TASK PROMPT. Reproduce exactly the final portion of the data: every line from the one containing "You are a computer-use agent. The" through the last line, inclusive.

[Collected data]
+ + +

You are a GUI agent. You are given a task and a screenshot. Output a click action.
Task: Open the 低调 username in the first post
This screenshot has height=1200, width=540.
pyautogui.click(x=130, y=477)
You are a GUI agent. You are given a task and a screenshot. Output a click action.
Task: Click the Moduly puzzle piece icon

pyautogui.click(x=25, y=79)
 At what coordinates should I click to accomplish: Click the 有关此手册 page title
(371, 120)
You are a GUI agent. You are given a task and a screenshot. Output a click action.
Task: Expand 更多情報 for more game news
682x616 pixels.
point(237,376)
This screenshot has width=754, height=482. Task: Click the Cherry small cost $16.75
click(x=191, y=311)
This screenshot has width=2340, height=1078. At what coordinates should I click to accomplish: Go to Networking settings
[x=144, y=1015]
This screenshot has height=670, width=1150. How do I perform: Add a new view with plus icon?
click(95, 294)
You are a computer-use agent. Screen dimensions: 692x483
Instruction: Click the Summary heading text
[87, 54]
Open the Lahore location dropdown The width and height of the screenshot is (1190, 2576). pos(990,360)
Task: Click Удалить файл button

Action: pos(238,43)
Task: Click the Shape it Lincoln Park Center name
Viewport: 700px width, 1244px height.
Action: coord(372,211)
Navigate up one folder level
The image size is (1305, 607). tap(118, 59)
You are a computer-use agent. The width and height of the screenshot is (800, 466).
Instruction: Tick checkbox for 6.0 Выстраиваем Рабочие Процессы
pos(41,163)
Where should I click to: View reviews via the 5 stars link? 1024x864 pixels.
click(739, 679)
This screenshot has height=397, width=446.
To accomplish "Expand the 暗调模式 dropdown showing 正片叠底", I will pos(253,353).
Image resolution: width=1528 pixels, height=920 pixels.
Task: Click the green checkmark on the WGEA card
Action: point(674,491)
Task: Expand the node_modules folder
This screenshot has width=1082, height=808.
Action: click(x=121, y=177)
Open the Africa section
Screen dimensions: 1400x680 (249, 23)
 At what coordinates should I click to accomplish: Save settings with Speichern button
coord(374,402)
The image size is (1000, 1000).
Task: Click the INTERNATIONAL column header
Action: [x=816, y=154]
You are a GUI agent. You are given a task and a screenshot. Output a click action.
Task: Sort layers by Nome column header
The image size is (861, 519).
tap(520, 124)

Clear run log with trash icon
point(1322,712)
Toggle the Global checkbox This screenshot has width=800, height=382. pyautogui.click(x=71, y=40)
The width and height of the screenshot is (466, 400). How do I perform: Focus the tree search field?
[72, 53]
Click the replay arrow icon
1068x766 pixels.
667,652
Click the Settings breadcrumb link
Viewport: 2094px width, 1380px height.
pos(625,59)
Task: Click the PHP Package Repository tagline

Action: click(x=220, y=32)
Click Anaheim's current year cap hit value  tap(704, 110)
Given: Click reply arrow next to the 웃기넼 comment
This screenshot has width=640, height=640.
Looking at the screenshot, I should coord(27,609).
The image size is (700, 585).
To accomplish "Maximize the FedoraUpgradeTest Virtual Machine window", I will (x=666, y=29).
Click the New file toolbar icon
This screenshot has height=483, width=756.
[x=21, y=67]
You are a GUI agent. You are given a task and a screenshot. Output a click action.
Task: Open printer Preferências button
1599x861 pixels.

+ + +

RESPONSE BOX.
You are a computer-use agent. The width and height of the screenshot is (800, 466).
Instruction: Tick checkbox for 6.0 Выстраиваем Рабочие Процессы
pos(41,163)
Where should I click to: View reviews via the 5 stars link? 1024x864 pixels.
click(739, 679)
This screenshot has height=397, width=446.
To accomplish "Expand the 暗调模式 dropdown showing 正片叠底", I will pos(253,353).
Image resolution: width=1528 pixels, height=920 pixels.
Task: Click the green checkmark on the WGEA card
Action: point(674,491)
Task: Expand the node_modules folder
This screenshot has width=1082, height=808.
Action: click(x=121, y=177)
Open the Africa section
Screen dimensions: 1400x680 (249, 23)
 At what coordinates should I click to accomplish: Save settings with Speichern button
coord(374,402)
The image size is (1000, 1000).
Task: Click the INTERNATIONAL column header
Action: [x=816, y=154]
You are a GUI agent. You are given a task and a screenshot. Output a click action.
Task: Sort layers by Nome column header
The image size is (861, 519).
tap(520, 124)

Clear run log with trash icon
point(1322,712)
Toggle the Global checkbox This screenshot has width=800, height=382. pyautogui.click(x=71, y=40)
The width and height of the screenshot is (466, 400). How do I perform: Focus the tree search field?
[72, 53]
Click the replay arrow icon
1068x766 pixels.
667,652
Click the Settings breadcrumb link
Viewport: 2094px width, 1380px height.
pos(625,59)
Task: Click the PHP Package Repository tagline

Action: click(x=220, y=32)
Click Anaheim's current year cap hit value  tap(704, 110)
Given: Click reply arrow next to the 웃기넼 comment
This screenshot has width=640, height=640.
Looking at the screenshot, I should coord(27,609).
The image size is (700, 585).
To accomplish "Maximize the FedoraUpgradeTest Virtual Machine window", I will (x=666, y=29).
Click the New file toolbar icon
This screenshot has height=483, width=756.
[x=21, y=67]
You are a GUI agent. You are given a task and a screenshot. Output a click action.
Task: Open printer Preferências button
1599x861 pixels.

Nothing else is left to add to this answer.